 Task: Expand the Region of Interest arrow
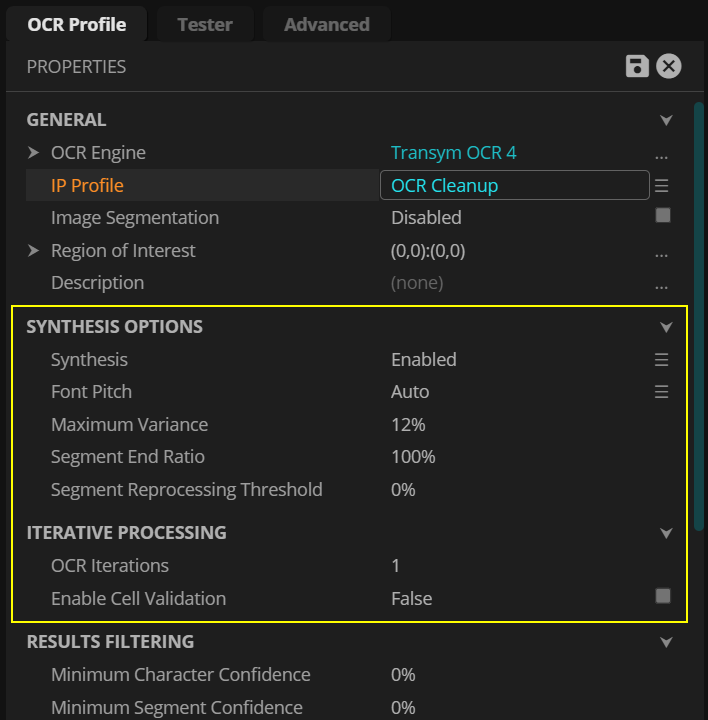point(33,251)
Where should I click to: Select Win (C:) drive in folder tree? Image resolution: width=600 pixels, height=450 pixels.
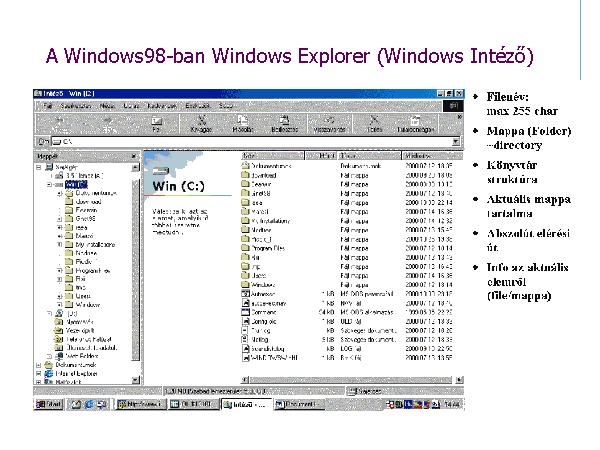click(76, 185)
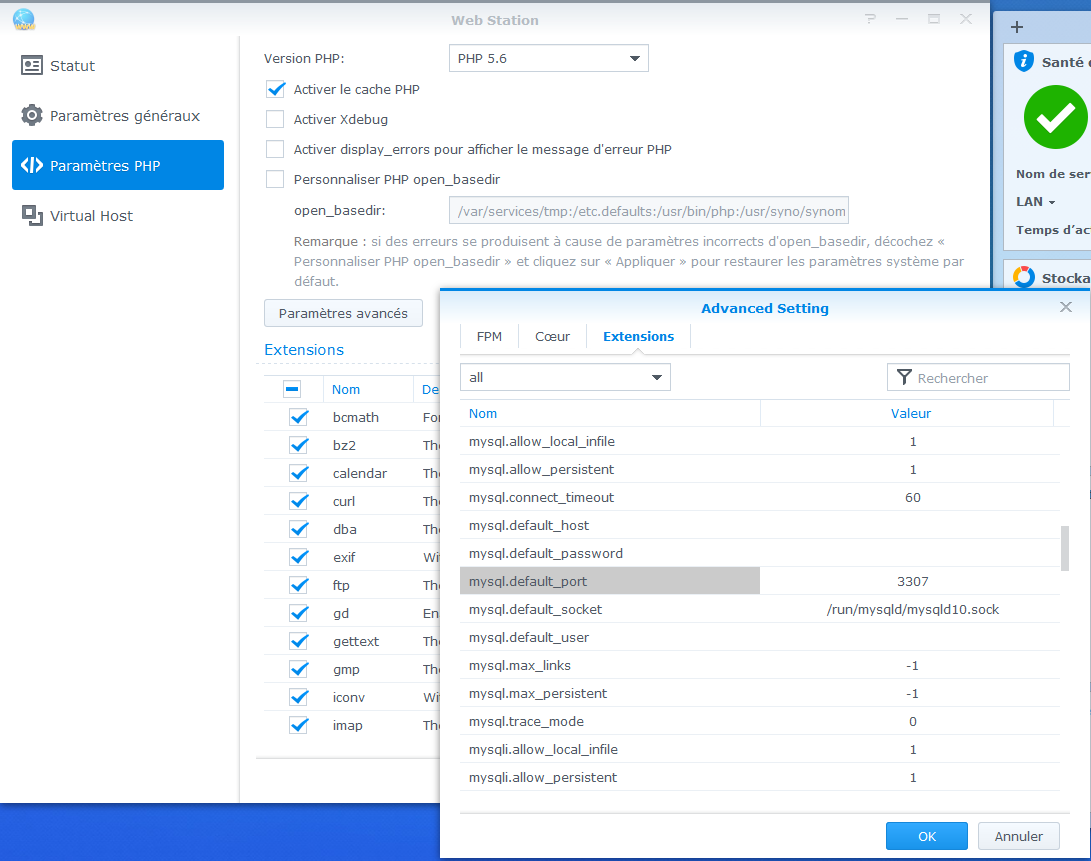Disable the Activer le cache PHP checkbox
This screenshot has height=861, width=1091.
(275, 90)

#### Exercise instructions
Restate the listing above word for word, and skip the pictures.

#### Answer to this task
 Task: Expand the Region of Interest arrow
point(33,251)
Where should I click to: Select Win (C:) drive in folder tree? Image resolution: width=600 pixels, height=450 pixels.
click(76, 185)
Disable the Activer le cache PHP checkbox
This screenshot has height=861, width=1091.
(275, 90)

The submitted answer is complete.